In case you’ve not yet heard about the One World InnerNational Music Festival, to be held Friday through Sunday, Aug. 17-19 at Deerfields, consider yourself informed. The weekend-long celebration of culture, community and world music features names like Vieux Farka Toure (from Mali), Corey Harris (USA, Virginia), King Britt (USA, Pennsylvania) and NiyoRah (Virgin Islands).
But, as compelling as these artists are, the show-stealer is likely to be 12-member collective Sierra Leone’s Refugee All Stars. The group was “discovered” by documentary film makers Banker White and Zach Niles in a refugee camp in Guinea, Africa. The band’s members found each other after fleeing the late-1990s war in Sierra Leone. They had lost everything — their homes, their possessions and their families. Worse, they’d witnessed the worst kind of violence: Some looked on helplessly as their relatives were brutally murdered, one man was forced at gunpoint to kill his own child, two musicians suffered amputations. To overcome their trauma, they came together through music, finding sanctuary in the creation and performance of songs.
But the music of the Refugee All Stars was not meant for their healing alone. Their upbeat, astoundingly positive songs became the voice of innocent refugees scattered across Guinea. A refugee aid organization found the group a battered sound system and the guitars needed to take their show on the road. White and Niles’ documentary, Sierra Leone’s Refugee All Stars: Living Like A Refugee follows the group first as they tour other Guinean refugee camps and later as they return to their home country where they record their debut album (Living Like A Refugee, Anti, 2006).
The film won not only numerous film festival awards, but also the support of celebrities such as Keith Richards, Paul McCartney, Ice Cube and Angelina Jolie. But that’s not why audiences should care. The reason to pay attention to this band is because, in the very worst of circumstances, they rose (and continue to rise) to the occasion with positivity, hope and infectious joy.
Want to learn more? Catch a pre-One World Festival screening of Living Like A Refugee at the Asheville Pizza & Brewing Company (675 Merrimon Ave., 254-1281) on Thursday, August 9. Show time is 7 p.m., ticket price TBD.
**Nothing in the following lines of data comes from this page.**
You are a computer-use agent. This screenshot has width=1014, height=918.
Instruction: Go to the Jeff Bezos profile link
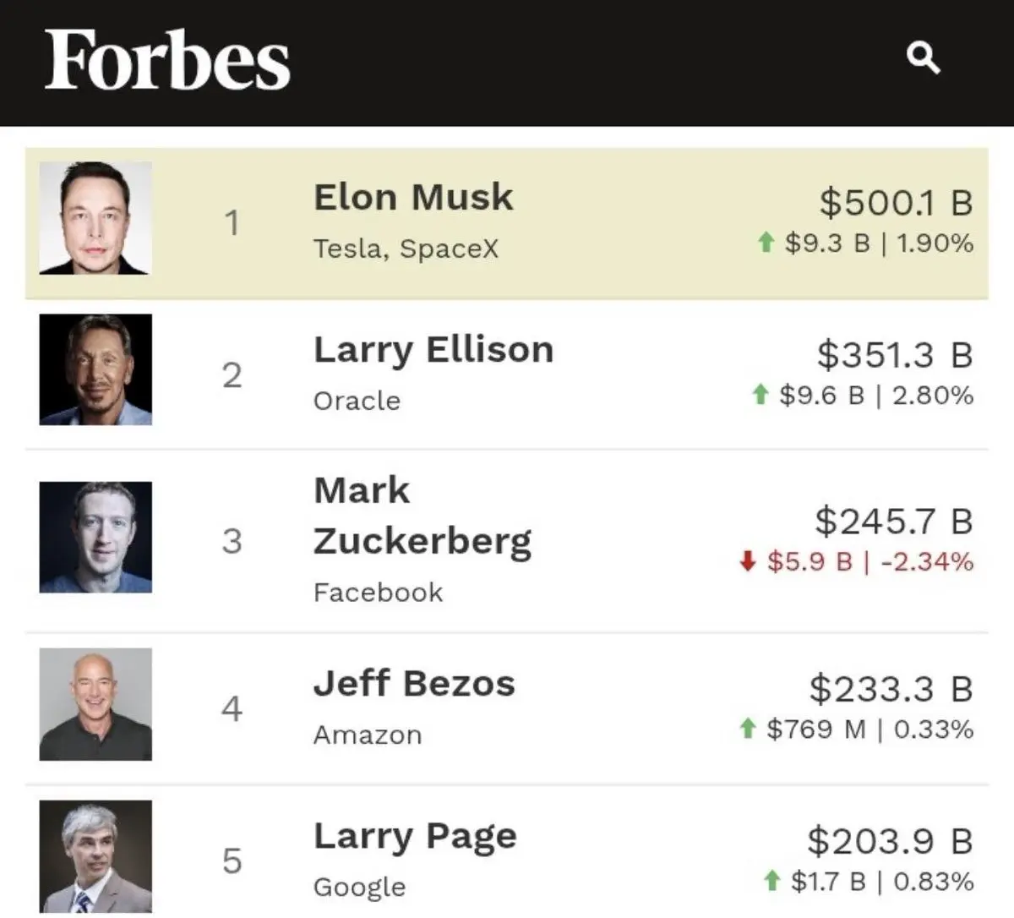point(414,683)
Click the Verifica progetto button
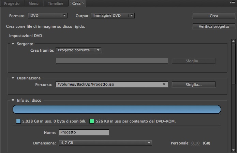Image resolution: width=237 pixels, height=153 pixels. click(213, 26)
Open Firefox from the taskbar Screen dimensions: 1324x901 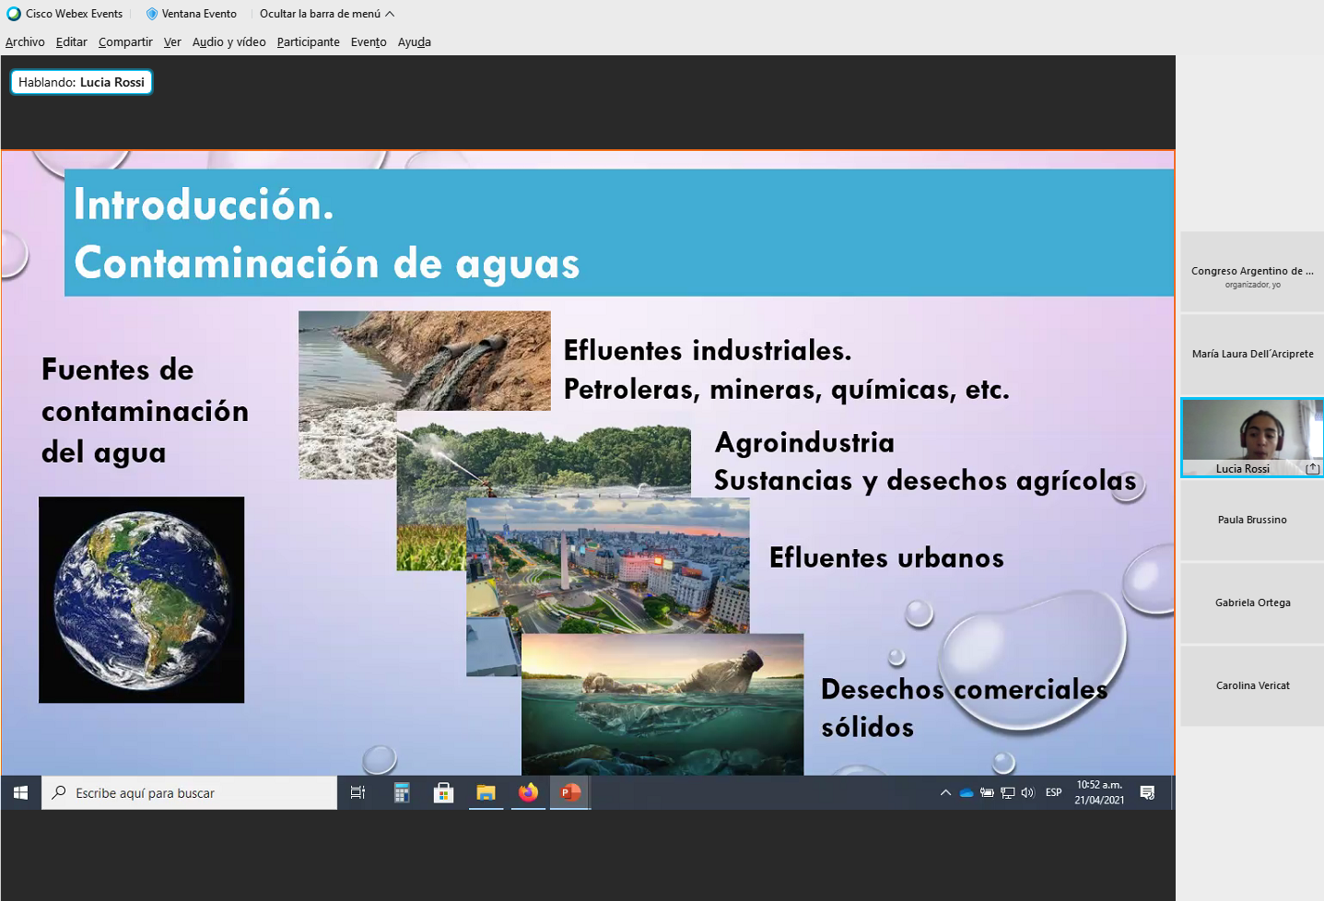[x=528, y=792]
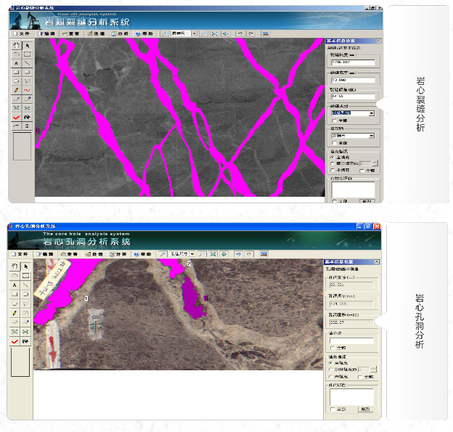
Task: Select the diagonal line tool in hole analysis window
Action: pos(27,285)
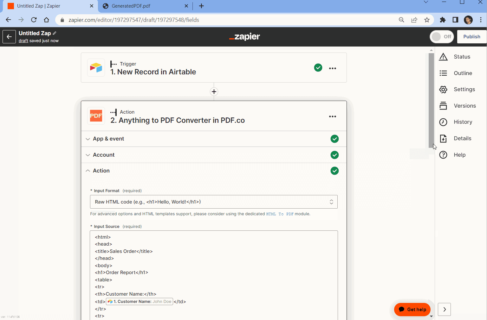The width and height of the screenshot is (487, 320).
Task: Click the Customer Name pill in Input Source
Action: tap(140, 302)
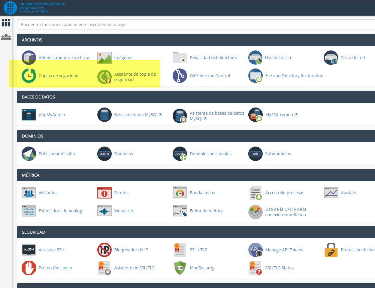Click the Manage API Tokens link
The height and width of the screenshot is (288, 375).
[284, 250]
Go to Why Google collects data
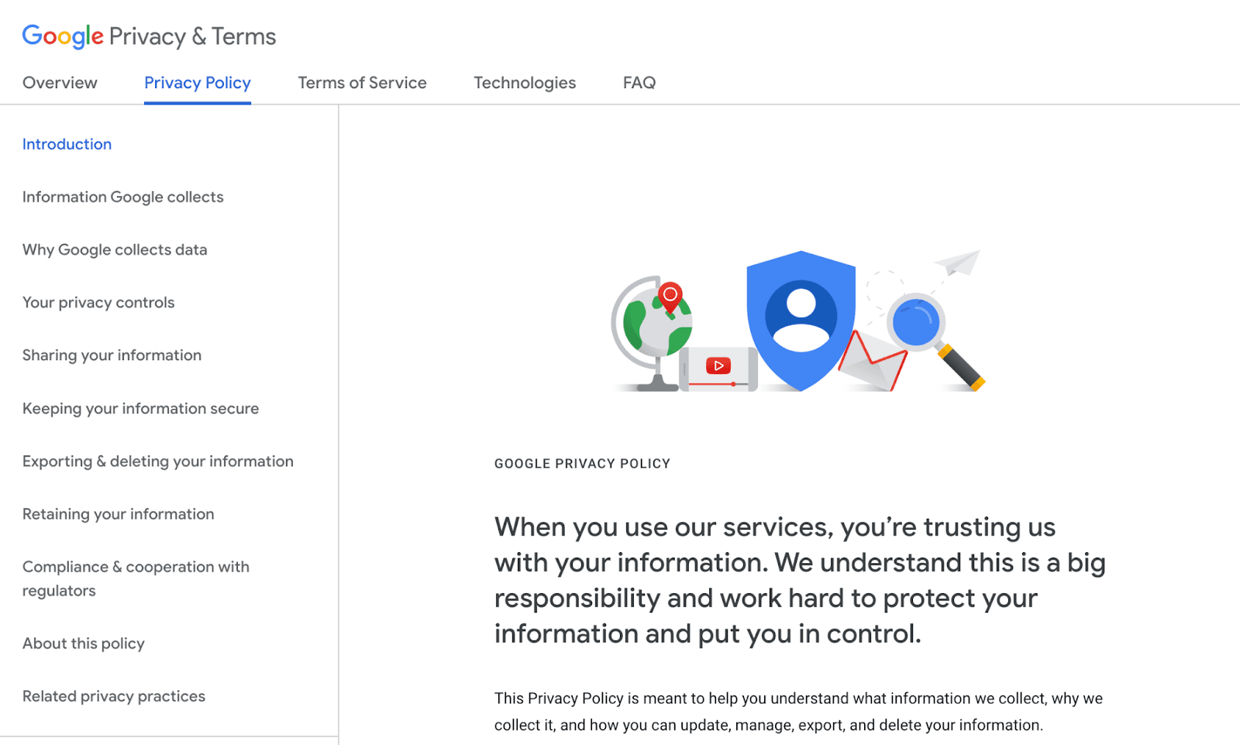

The hour-long documentary is gorgeously scenic with the countryside of Guinea looking rather like Black Mountain’s rolling valley. Interviews, conducted mainly in English, are subtitled for clarity, and the people encountered by the film makers are genuine and upfront about their struggles and beliefs. While the overall feeling of the film is definitively positive, some footage of the war is hard to stomach and the harrowing tales of the survivors are probably not for children or the easily rattled.